Have any of you ever driven with a backseat driver before? You know that friend or partner (sometimes male, sometimes female though usually male, sorry boys 🙂 ), that tells you what to do, where to turn, to remember to stop, to yell out are you trying to kill them? No, wait .That’s probably just in my family. Or maybe it’s in your quirky family too. Anyway, I think we’ve all been there before. Find it funny yet annoying at the same time? Well, here’s one for all of you: Try doing it when it’s your child with autism telling you where to turn, (whether it’s right or wrong), asking why you are turning there, and then that evening, asking for a route to the place you’re going tomorrow! Ah, yes.

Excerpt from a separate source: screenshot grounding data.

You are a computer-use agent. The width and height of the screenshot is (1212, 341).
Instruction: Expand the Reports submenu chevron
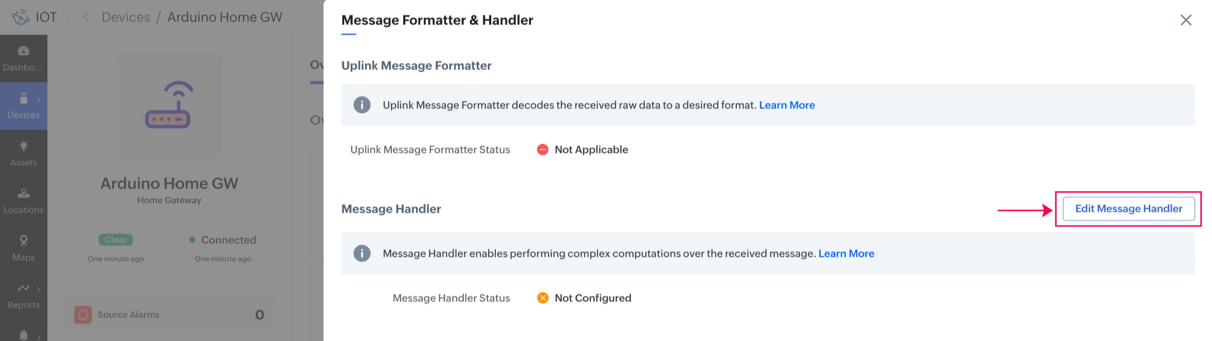tap(39, 290)
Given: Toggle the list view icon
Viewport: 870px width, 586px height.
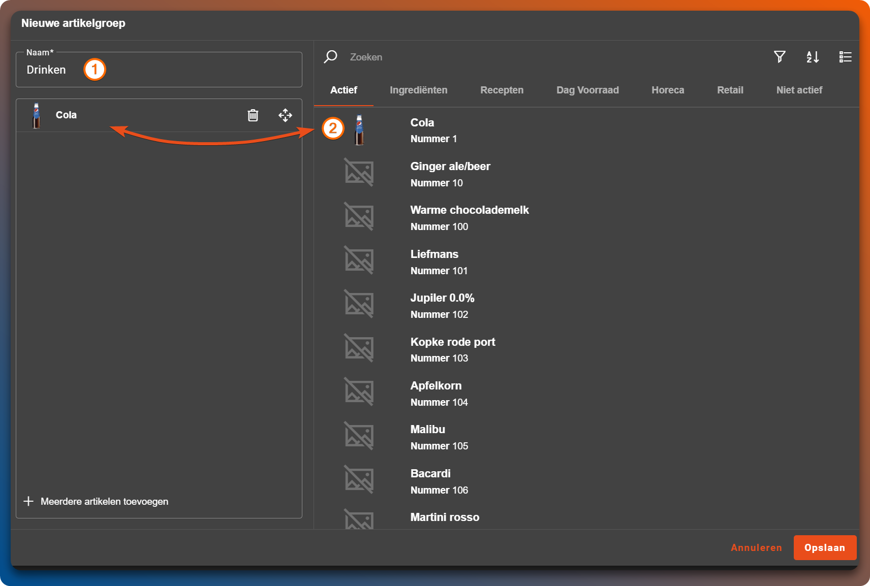Looking at the screenshot, I should pos(845,57).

Life is never dull in my household. It’s quite incredible to me that four short years ago my son Michael could barely talk to me. Now he’s asking questions, making statements, and giving me driving directions! It’s exciting, and don’t get me wrong, I’m not complaining about his verbal ability, it’s just that sometimes, well, a little less ‘turn here, go there’ would make for a smoother less stressful car ride. I know it’s his anxiety about the unknown that makes this a big deal, so I’m trying now with drawings (stick figures, as Mom is no Renoir), to illustrate how we can take many ways to go one place, if there are traffic problems, construction, or any other event out of our control. I also avoid using the term accident, as I don’t want to risk alarming him. All of us Moms know what one wrong word can do to our child with autism, right? Yep, there goes the other ear drum is what I say! But seriously, Michael understands pretty much everything these days. My husband and I used to have great chats in the car when he was younger. Now though, one of us will inevitably start a story when a “Mommy, Mommy.” “Yes, dear.” “Hi Mommy.” “Hi Michael.” This will happen several times before I may have to gently tell him, “Honey, Daddy was talking or Mommy was talking. Let us finish, then it’ll be your turn.” My husband laughs and loves this, as it shows that Michael wants to communicate with us. I also NEVER discourage him trying to converse with us. But, I also want to teach him manners and social norms, something which is particularly challenging for kids on the spectrum. But that’s another topic for another day!